Athena is a green-speaker, who is also an experienced and trained volunteer in the UK, she is available to give talks and presentations about Greenpeace and their work. We contacted Greenpeace in request of an interview and we were put in touch with Athena who was available in North London and is the closest Green-speaker to our school. We called for an interview with her to ask her about her work at the organisation and to find out more about how Greenpeace tackles climate change in the UK and their projects, future plans, greatest achievements, what they require British citizens to do, who they work with, and their significance in comparison to other charities and voluntary organisations.

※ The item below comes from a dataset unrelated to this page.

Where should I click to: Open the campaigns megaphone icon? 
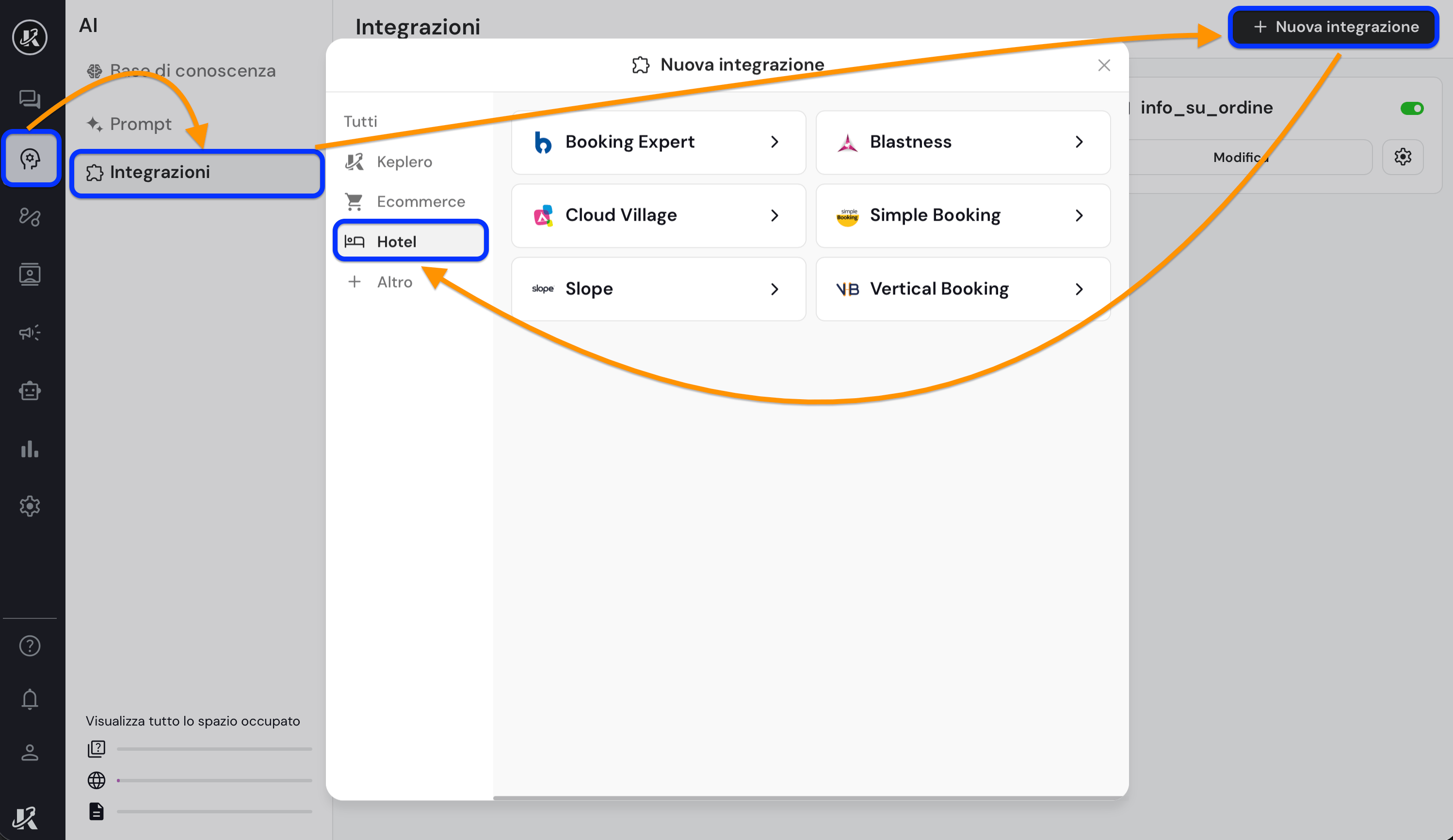coord(30,332)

Athena was able to inform us that Greenpeace is a financially independent voluntary organisation which takes direct action to quickly save the environment from climate change’s negative effects.
When asked about what makes their work significant she stated, “People may think – wrongly – that we're just a bunch of hippies who'll climb anything in sight for attention. This is not the case. We think everything through carefully and clearly, and we take sensible, legal steps towards our objectives. It's only in the most urgent cases, if all else has failed, that we consider direct action.” Athena also claimed that all donations to the organisation are used to support and fund direct actions which are costly.
When questioned about their projects, former and current, she described one successful one: The year – 2006, their mission was to stop deforestation in the Amazon. “Without the forest we die”, she explained, and it's important for us because ancient trees act like the lungs of the world, soaking up our harmful emissions. She said that in the Amazon they found that the company behind the illegal logging is Cargill, the world's biggest soya producer and they are clearing the forest to grow soya.
Athena also told us that Greenpeace tried to talk to Cargill. But they actually refused to listen, so they found out that Cargill’s biggest customer is McDonalds, who buy the soya crops, to feed the chickens, to feed their customers. But McDonalds refused to stop buying the soya and so they published the news on the media in a ‘drastic’ way in which McDonalds was exposed and it took less than a day for an embarrassed McDonalds to enter into dialogue with Greenpeace, and they soon announced their new policy. This, she claimed, was an example of how Greenpeace uses no violence and that businesses do not suffer. Athena claimed that it was success because not long after our campaign, the Brazilian government agreed to a two year standstill on clearing rainforest for soya crops. Those two years gave them valuable time to get something more permanent in place.
Overall, me and my group were quite impressed and found ourselves agreeing with how Greenpeace tackles situations. By encouraging UK and other businesses to produce environment-friendly products their customers are also helping the environment without even realising. This is because they are encouraging the companies to proudly sell products that will improve the environment. Greenpeace also use the media to express their views and spread their work to British citizens and talk to MPs, which can promote a change in social attitude towards the environment in the UK.